C'est pourquoi Aisthesis (sous-titré Scènes du régime esthétique de l'art, éd. Galilée, 2011) est, en plus d'être l'un des ouvrages les plus importants du cinéaste, l'opus déterminant de cette belle conversation, qui propose avec son régime d'identification des arts une contre-histoire contestant au discours moderniste (exemplifié par le critique Clement Greenberg) son idée maîtresse que l'art moderne est celui d'une autonomisation absolue. D'autant plus que la primauté de cette autonomie refonde la distinction séparatrice des masses et des élites, les secondes se sauvant ainsi du kitsch fautif dans lequel baigneraient ostentatoirement les premières. Au fond, la modernité hypostasiée par le modernisme plus que la modernité en elle-même est ce que réfute Jacques Rancière, qui reconnaît cependant en citant Whitman, Mallarmé et le « journalisme transcendantal » de James Agee à l'appui, que « si les concepts d'avant-garde, modernisme et modernité ont un sens, c'est de ce côté-là, du côté de la volonté d'unir l'art à la vie » (p. 129). C'est ainsi que la conceptualisation de la scène aura fini progressivement par déboucher sur les prémisses d'une grande réflexion consacrée aux images, qui mériterait d'y associer le travail de Marie-José Mondzain.
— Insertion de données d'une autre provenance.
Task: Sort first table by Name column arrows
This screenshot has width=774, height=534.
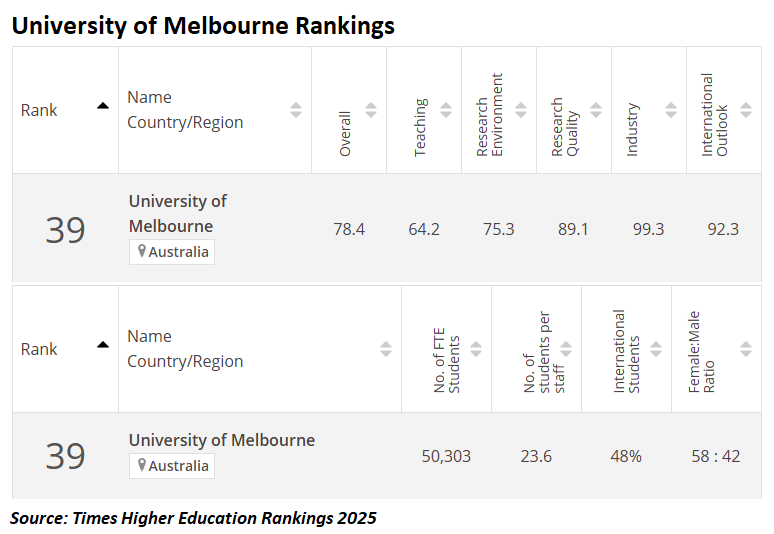Action: [x=296, y=110]
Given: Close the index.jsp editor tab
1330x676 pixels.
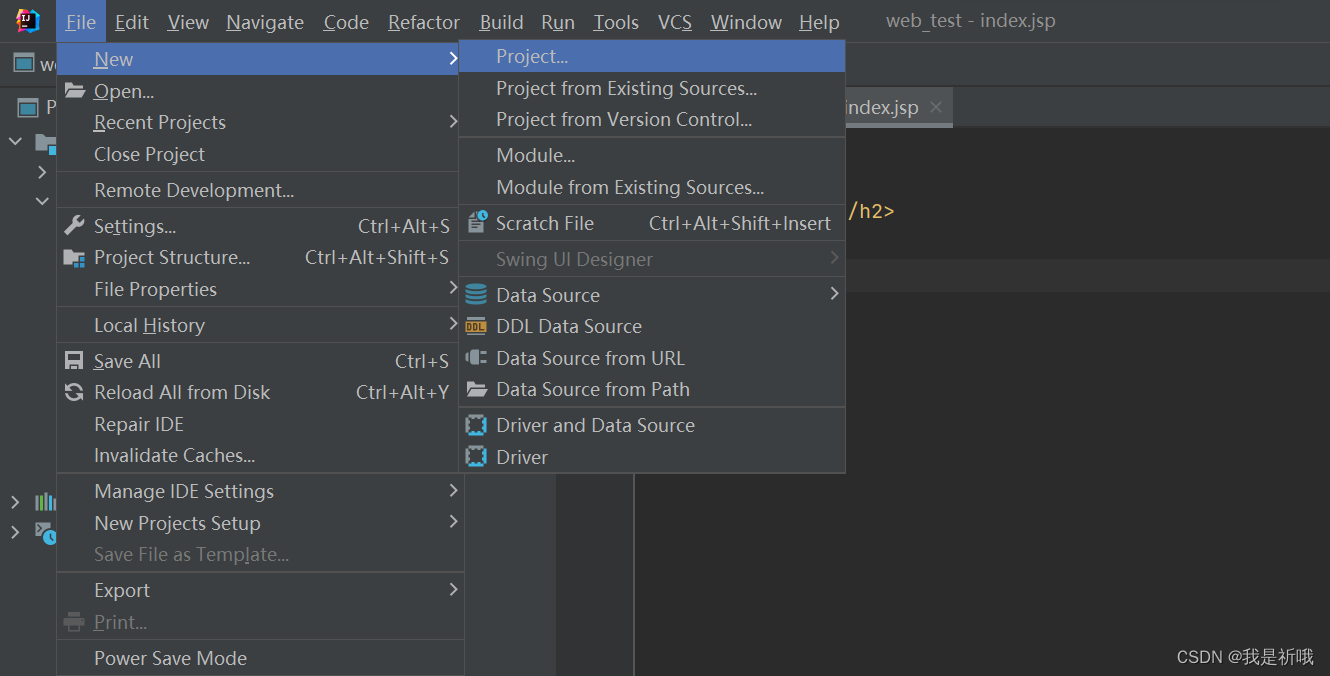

« Que seraient les images sans les mots qui les font sortir hors de leurs gonds ? » demandait admirablement Adnen Jdey (p. 96) ? Jacques Rancière lui répondrait désormais, depuis un différé sur lequel on conclura mais seulement en y voyant de prometteuses relances : « L'image est pour moi une surface de tensions qui sont contraires au niveau de l'image (...) Précisément : la tension entre la fascination que l'image soit là, ne demande pour ainsi dire rien à personne, et qu'elle soit en même temps, nécessairement, un support d'interprétation et même de dérivation infinie. (...) Bref, ce qui m'intéresse dans l'image, c'est sa complexité, les possibilités diverses qu'elle ouvre. » (p. 114-115).